Equipping Faculty and Advisors with Deep Data
“We know student performance in courses is one of the most critical, granular aspects of their success,” said Mercer. “By better understanding the behavior exhibited by past students (both successful and non-successful) in each course we can help faculty better understand the trajectory of their current students’ behavior. We are using analytics to help our faculty more easily discern what is most important to monitor and focus on for each student’s success.”

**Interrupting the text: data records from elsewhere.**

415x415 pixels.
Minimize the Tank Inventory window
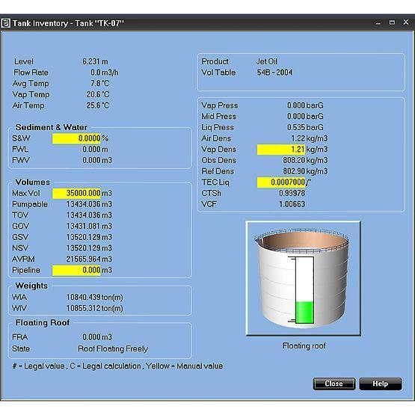[x=378, y=23]
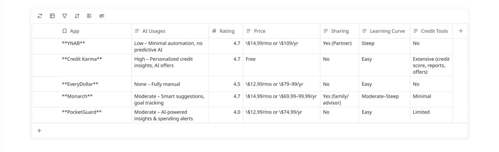The width and height of the screenshot is (499, 152).
Task: Add a new row with bottom plus
Action: tap(39, 131)
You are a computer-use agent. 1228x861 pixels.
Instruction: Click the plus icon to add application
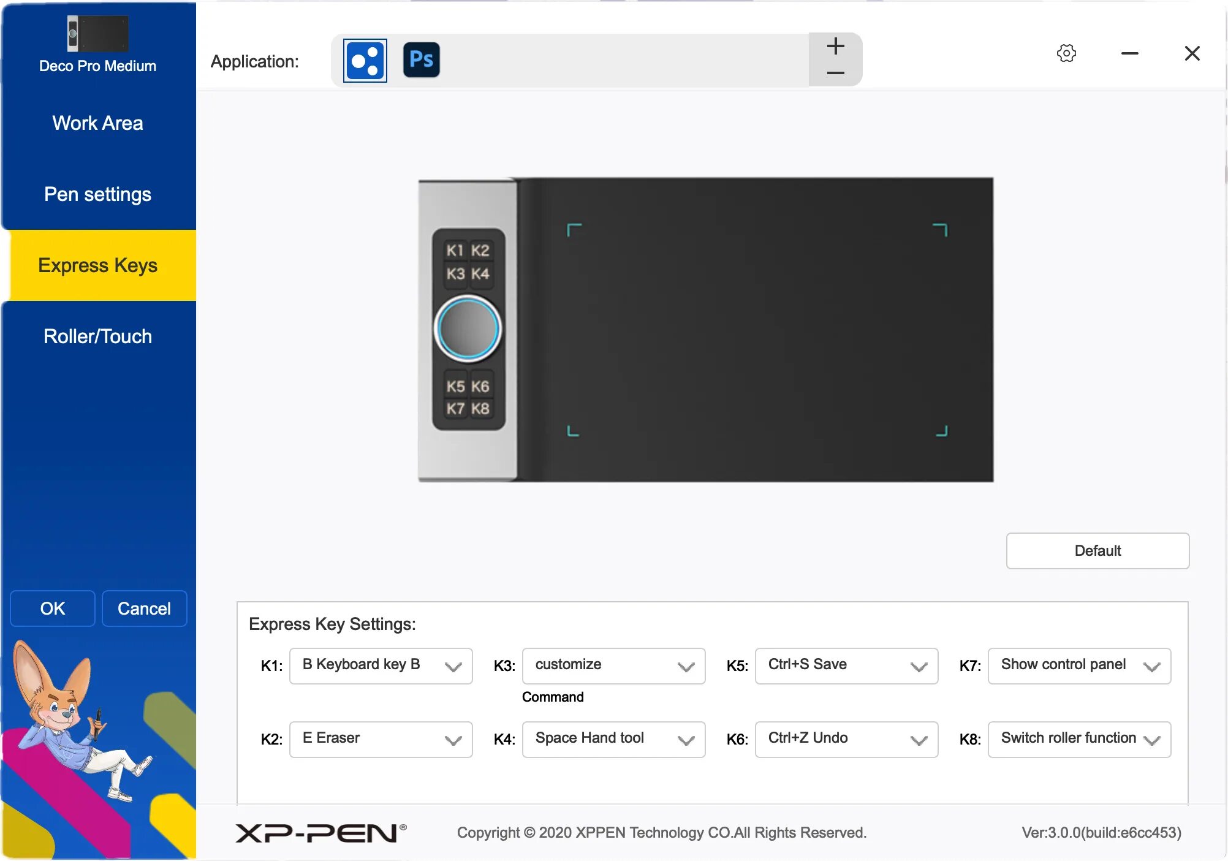click(x=835, y=47)
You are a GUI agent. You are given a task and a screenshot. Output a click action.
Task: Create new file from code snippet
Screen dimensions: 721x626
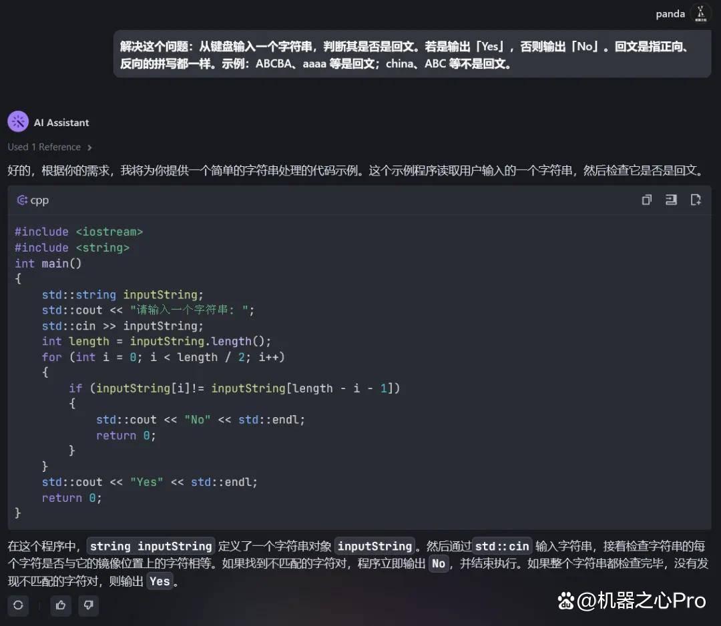696,200
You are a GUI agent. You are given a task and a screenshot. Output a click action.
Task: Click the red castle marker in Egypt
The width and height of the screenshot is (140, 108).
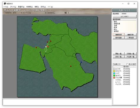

“It’s also critical we give advisors and coaches better information and tools,” said Mercer who points to case loads of 300-400 students per advisor. “When advisors meet with students, they typically only know the student’s demographic and past performance. We can do better.” Mercer advocates for providing advisors with effective means to triage large caseloads and to more effectively and easily identify potential problems and opportunities within them. “The conversation will change when an advisor has access to students’ real-time performance data in each class—not just grades—but also engagement, attendance and more.”
Enabling Better Student Decision Support
Mercer says it’s important to not only outfit faculty and advisors with insights from data, but to also get this information into the hands of students so they can make better decisions.
“The first aspect of this involves performance coaching,” she says. “We need to identify, beyond grades, the kinds of student behaviors that lead to success. These might include things like time spent on course materials, participation in events, and utilization of services. We need to then to provide this information to students in an engaging and intuitive way that will show them where they stand in comparison to their peers and typically successful students, and then to nudge or coach them to improve.”
“The second aspect of providing students with better decision support relates to equipping them to make better informed choices at both a granular level (like choosing courses), and programmatically (like selecting programs of study) so they can better understand the implications of potential decisions and actions, such as the time and costs to completion.
We anticipate that the end result of our work to leverage analytics to improve student success will be better student outcomes as well as a sound return on our investment. “Students come to us seeking education as a vehicle to better lives,” said Mercer. “We want to do everything we can to help them succeed.”
Laura Mercer is currently Chief of Staff at Sinclair. At the time this was published she served as the Director of Research, Analytics, and Reporting. She has 27 years of experience in comprehensive planning, implementation and management within the higher education environment. She maintains responsibility for the institution’s data warehouse and analytics infrastructure, decision support, state and federal reporting, and institutional research. Ms. Mercer provides leadership and project management for Sinclair’s comprehensive predictive analytics and student success tools initiative, LIFT!